Résumé de la décision
Dans cette affaire, M. André X... a formé un pourvoi en cassation contre un arrêt rendu le 8 avril 1999 par la cour d'appel de Paris, qui avait fixé la pension alimentaire qu'il devait verser à sa mère à 800 francs par mois. La Cour de cassation, après avoir pris acte du désistement de M. André X... à l'encontre de certains défendeurs, a rejeté son pourvoi, considérant que la cour d'appel avait correctement appliqué les règles de droit et avait souverainement apprécié les éléments de fait du litige.
Arguments pertinents
La Cour de cassation a fondé sa décision sur plusieurs points clés :
1. Nature du pourvoi en cassation : La Cour rappelle que le pourvoi en cassation est une voie extraordinaire de recours, visant à faire censurer par la Cour la non-conformité de la décision attaquée aux règles de droit. Elle cite l'article 604 du nouveau Code de procédure civile, qui précise cette fonction.
2. Appréciation souveraine des faits : La Cour souligne que la cour d'appel a souverainement apprécié les éléments de fait du litige et a tranché conformément aux règles de droit applicables. Cela signifie que la Cour de cassation ne peut pas remettre en cause cette appréciation, ce qui est un principe fondamental du droit français.
> "la cour d'appel, qui a souverainement apprécié les éléments de fait du litige, a tranché celui-ci conformément aux règles de droit qui lui sont applicables."
Interprétations et citations légales
La décision se fonde sur plusieurs textes de loi, notamment :
- Code de procédure civile - Article 604 : Cet article définit le pourvoi en cassation comme un recours visant à faire censurer par la Cour de cassation la non-conformité de la décision attaquée aux règles de droit. Cela établit le cadre dans lequel la Cour de cassation opère, limitant son rôle à une vérification de la conformité juridique des décisions des juridictions inférieures.
- Appréciation des faits : La notion d'appréciation souveraine des faits est un principe fondamental en droit français, qui stipule que les juridictions de fond (comme les cours d'appel) ont le pouvoir exclusif d'évaluer les preuves et les faits. La Cour de cassation ne peut pas substituer son appréciation à celle de ces juridictions, sauf en cas de violation manifeste des règles de droit.

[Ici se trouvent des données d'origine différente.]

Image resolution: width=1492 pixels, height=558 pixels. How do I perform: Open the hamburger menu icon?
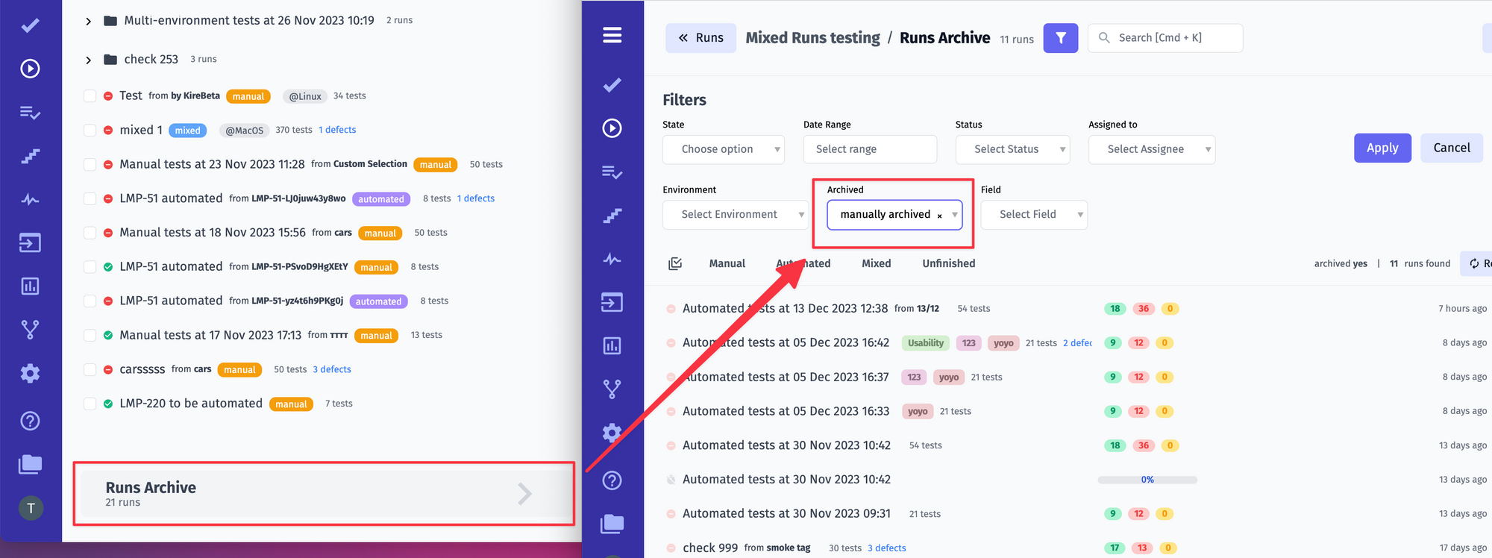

La Cour de cassation, en rejetant le pourvoi, confirme ainsi la légitimité de la décision de la cour d'appel et rappelle l'importance de la séparation des pouvoirs entre les juridictions de fond et la Cour de cassation. Cette décision souligne également le respect des décisions judiciaires antérieures tant qu'elles ne contreviennent pas aux principes juridiques établis.